Development of Video follows up

This work was done by me in collaboration with Professor Jalali. Gliomas are the commonest primary brain malignancies seen in adults. Many of these patients have significant physical or cognitive dysfunction and need significant psychosocial support from the caregiving team. Getting these patients to hospitals is difficult and hence we performed this study to study whether video follow-ups can replace clinical follow-up. This was a randomised study and it showed that video follow up can substitute clinical follow up. This study was published in 2018 and was a great boon during the COVID time.

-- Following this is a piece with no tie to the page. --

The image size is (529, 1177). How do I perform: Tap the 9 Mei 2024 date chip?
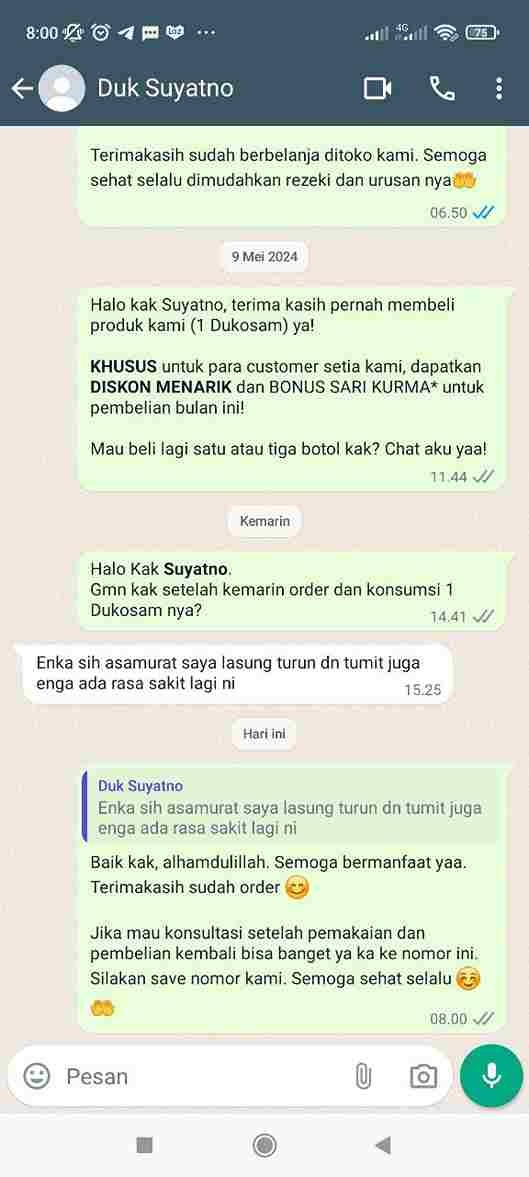[x=264, y=257]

Development of mebendazole in glioma

Relapsed high-grade glioma has dismal outcomes. Mebendazole has shown promising activity against glioma in in-vitro and in-vivo studies. Hence, we undertook a phase 1 study to repurpose mebendazole in the treatment of glioblastoma. We recommended phase 2 dose of mebendazole is 1600 mg TDS with temozolomide and temozolomide-radiation combination while the dose of 800 mg TDS needs to be used with single-agent CCNU.

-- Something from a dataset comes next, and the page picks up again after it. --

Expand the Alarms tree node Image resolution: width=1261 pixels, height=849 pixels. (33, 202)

Key takeaway: Conceptualised and proved effectiveness of a repurposed, easily available anti-parasitic medicine in treating a high grade type of brain cancer ie glioma.

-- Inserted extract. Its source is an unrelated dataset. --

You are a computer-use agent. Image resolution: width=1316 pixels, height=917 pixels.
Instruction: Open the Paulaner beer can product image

Development of bevacizumab

Original bevacizumab is costly. Hence, we worked on low-dose bevacizumab and on generic bevacizumab. Both these publications have helped in establishing the role of generic and low-dose bevacizumab.

Development of brain metastasis clinic

Management of brain metastasis is a complex multidisciplinary venture. Hence, we started a multidisciplinary brain metastasis clinic for the opinion on difficult brain metastasis cases. This was the review of the impact of this clinic on treatment decisions. The brain metastasis clinic (BMC) was started in April 2018 and meets once a week. Data of patients discussed between 27th April 2018 and 28th June 2019 were included for this analysis.The treatment plan was changed in 46 patients (46.5%). The intent of treatment was changed from palliative to curative in 5%. Change in the treatment plan with respect to surgery in 9.1%, radiation in 37.4%, chemotherapy in15.2%, targeted therapy in 22.9% and intrathecal in 6.1% patients, respectively. The compliance with the BMC decision in patients in whom it was changed was 84.8% (39, n = 46).

Key takeaway: Showed how a multidisciplinary structure to discuss complex brain metastasis cases can impact and improve care.